Twenty years ago, if you wanted to adopt an infant from China, you could almost get in line, wait 12-15 months and travel to the Orient to pick up your child. The chances were about 99-to-1 that you’d bring home a girl, unless you were willing to adopt a special needs boy, but the process was streamlined and had enjoyed steady growth over a number of decades. Over the last decade, though, that trend has completely reversed. And it’s not just adoptions from China, it’s international adoptions overall.
Consider these statistics. In 2004, nearly 23,000 foreign adoptees came into the United States. Just seven years later, the number was less than 10,000. In 2004, more than 13,000 children were adopted from China—by 2011, the number had dropped by more than 10,000.

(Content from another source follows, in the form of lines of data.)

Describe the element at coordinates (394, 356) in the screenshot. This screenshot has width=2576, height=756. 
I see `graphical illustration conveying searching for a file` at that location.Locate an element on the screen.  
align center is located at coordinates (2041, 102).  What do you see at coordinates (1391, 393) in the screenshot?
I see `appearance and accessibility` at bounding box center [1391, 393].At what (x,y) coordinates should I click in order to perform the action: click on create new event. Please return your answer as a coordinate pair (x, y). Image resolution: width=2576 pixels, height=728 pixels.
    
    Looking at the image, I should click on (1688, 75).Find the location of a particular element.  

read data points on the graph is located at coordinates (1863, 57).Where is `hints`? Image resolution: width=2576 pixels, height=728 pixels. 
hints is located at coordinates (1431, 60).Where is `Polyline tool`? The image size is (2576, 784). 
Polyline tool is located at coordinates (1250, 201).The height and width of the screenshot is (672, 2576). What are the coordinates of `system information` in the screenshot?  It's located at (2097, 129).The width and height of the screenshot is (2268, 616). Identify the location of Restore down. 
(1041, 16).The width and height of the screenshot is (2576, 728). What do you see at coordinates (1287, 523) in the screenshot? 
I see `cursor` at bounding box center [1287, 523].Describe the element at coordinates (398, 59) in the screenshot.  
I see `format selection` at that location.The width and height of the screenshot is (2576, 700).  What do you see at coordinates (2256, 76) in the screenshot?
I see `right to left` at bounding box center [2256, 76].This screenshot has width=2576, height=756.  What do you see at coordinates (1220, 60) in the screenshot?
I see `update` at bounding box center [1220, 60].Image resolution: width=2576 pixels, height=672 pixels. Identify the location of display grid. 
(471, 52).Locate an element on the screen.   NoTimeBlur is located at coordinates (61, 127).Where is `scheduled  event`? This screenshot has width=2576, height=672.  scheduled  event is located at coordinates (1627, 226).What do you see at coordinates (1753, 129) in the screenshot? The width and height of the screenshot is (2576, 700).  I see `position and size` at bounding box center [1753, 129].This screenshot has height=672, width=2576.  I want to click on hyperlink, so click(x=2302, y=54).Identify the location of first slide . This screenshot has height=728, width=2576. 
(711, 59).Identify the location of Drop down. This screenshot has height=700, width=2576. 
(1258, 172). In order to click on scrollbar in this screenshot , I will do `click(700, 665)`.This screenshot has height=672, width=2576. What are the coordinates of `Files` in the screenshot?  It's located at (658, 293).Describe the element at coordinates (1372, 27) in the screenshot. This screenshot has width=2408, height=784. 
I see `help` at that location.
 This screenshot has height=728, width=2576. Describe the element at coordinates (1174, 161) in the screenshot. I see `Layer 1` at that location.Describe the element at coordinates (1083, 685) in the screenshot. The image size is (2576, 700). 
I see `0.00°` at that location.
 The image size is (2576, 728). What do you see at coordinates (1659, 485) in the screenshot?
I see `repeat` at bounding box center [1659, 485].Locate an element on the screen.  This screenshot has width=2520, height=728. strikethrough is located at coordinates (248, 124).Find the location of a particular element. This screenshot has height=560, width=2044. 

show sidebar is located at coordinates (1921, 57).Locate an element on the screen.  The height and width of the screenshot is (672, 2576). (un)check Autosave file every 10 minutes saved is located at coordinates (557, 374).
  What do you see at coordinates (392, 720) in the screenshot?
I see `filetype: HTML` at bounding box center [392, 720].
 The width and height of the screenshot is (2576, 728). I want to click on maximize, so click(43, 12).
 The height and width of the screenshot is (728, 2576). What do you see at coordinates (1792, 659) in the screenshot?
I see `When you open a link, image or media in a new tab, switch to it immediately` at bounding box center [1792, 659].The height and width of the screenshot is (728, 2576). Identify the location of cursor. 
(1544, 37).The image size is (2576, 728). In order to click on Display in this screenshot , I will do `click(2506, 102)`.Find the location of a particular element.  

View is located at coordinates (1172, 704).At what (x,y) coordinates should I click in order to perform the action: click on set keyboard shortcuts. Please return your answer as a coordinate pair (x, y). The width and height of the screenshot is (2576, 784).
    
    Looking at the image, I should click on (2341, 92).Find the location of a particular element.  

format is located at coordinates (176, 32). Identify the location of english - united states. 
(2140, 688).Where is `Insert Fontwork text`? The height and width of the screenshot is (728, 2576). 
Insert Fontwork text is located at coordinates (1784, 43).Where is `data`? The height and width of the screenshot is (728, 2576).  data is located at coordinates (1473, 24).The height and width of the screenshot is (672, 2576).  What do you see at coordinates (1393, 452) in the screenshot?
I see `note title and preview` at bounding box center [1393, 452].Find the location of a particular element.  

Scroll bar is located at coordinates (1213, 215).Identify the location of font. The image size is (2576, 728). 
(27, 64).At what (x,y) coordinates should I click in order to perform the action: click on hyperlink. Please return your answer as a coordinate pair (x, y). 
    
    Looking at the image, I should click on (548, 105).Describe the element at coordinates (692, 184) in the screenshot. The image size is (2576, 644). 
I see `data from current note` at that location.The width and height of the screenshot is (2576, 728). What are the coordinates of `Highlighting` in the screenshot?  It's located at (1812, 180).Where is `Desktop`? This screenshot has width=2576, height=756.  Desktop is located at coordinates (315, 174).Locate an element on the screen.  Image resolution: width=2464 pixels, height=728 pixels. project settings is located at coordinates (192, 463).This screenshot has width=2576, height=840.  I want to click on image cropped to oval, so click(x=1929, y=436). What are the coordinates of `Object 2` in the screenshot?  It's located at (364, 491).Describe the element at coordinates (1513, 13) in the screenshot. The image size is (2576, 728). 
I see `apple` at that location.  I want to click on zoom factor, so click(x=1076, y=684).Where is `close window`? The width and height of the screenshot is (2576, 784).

According to adoption authorities, the trend has nothing to do with either supply or demand. There are just as many, if not more, children in orphanages in China and around the world, and there are just as many adoptive parents who want a child. Experts say it’s a change in attitude in those countries where the children live. Countries like China and Russia are finding that more and more people oppose sending orphans out of the country.
In addition, many foreign countries have implemented new rules making it harder for those most inclined and able to adopt to do so. The typical parent in a foreign adoption is older, and it’s not been uncommon for many to be single moms. In 2007, China changed its rules, prohibiting anyone over 50 from adopting, as well as single parents. The ban on single women was lifted in 2011, but all single adoptive mothers must now sign an affidavit swearing they are not gay. Families must also have at least $10,000 in income per family member and a minimum of $80,000 in assets.